▶ _Try it_:
In the data, extract each line that holds the string "will".

▶ _Supplied material_:
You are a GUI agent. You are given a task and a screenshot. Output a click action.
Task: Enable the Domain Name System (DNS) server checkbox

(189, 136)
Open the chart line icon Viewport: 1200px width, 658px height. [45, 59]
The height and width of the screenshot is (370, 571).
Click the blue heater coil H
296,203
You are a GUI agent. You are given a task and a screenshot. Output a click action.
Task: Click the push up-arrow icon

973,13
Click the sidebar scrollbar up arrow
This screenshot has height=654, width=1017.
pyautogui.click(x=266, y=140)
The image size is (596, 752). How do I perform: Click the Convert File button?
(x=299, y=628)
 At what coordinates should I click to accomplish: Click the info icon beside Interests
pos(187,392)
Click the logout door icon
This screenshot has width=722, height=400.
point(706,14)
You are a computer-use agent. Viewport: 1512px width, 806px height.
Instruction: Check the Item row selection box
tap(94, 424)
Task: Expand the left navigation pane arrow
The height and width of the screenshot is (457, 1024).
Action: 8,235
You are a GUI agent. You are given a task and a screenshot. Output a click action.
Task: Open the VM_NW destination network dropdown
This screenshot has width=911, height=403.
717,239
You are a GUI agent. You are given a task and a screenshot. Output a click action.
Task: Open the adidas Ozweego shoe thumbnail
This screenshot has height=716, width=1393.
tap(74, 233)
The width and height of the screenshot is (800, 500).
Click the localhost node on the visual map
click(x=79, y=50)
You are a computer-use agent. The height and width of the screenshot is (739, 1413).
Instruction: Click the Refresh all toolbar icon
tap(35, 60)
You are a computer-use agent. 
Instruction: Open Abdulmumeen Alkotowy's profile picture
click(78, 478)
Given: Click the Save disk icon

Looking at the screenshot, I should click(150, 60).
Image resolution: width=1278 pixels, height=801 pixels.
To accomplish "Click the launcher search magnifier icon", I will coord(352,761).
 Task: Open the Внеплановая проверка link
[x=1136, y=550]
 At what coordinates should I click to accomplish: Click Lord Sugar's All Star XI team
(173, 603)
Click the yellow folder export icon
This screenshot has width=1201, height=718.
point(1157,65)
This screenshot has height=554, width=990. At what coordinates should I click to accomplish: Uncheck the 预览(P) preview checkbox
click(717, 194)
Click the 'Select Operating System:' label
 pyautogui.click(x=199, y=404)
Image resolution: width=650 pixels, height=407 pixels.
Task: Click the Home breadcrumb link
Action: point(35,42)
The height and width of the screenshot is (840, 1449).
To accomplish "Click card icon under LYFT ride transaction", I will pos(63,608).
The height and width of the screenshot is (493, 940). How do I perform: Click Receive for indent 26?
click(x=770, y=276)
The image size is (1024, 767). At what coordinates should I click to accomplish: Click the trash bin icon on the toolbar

▶ _Worked solution_:
To accomplish "Click the launcher search magnifier icon", I will coord(352,761).
To accomplish "Click card icon under LYFT ride transaction", I will pos(63,608).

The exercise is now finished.